RECORDS FOR THIS EXERCISE START
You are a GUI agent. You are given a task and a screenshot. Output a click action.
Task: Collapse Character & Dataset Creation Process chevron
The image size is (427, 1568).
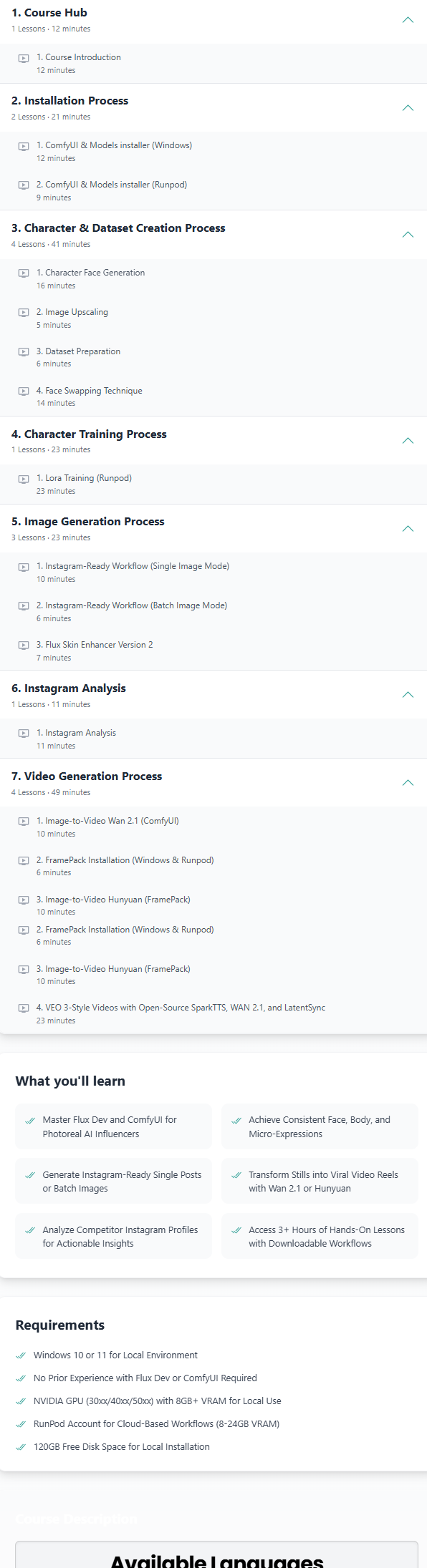pos(408,235)
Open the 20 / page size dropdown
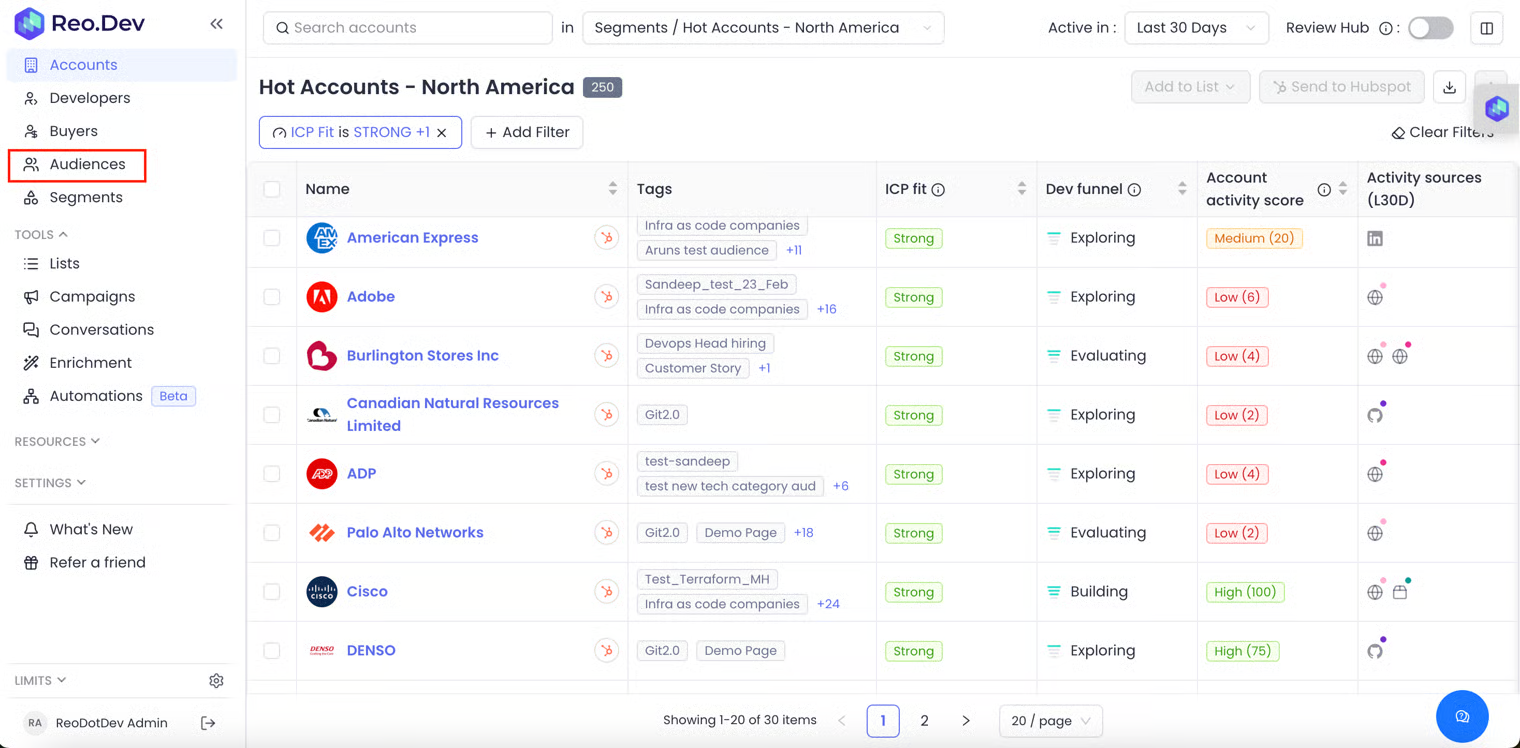Screen dimensions: 1520x748 [1049, 721]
RECORDS FOR THIS EXERCISE END
■ **EXERCISE DETAILS**: Word for word and without pictures, restate only the lines running from the one that contains "The image size is (427, 1568)." through the last line of the listing above.

■ **WRITTEN ANSWER**:
The image size is (427, 1568).
pos(408,235)
Open the 20 / page size dropdown
Screen dimensions: 1520x748 [1049, 721]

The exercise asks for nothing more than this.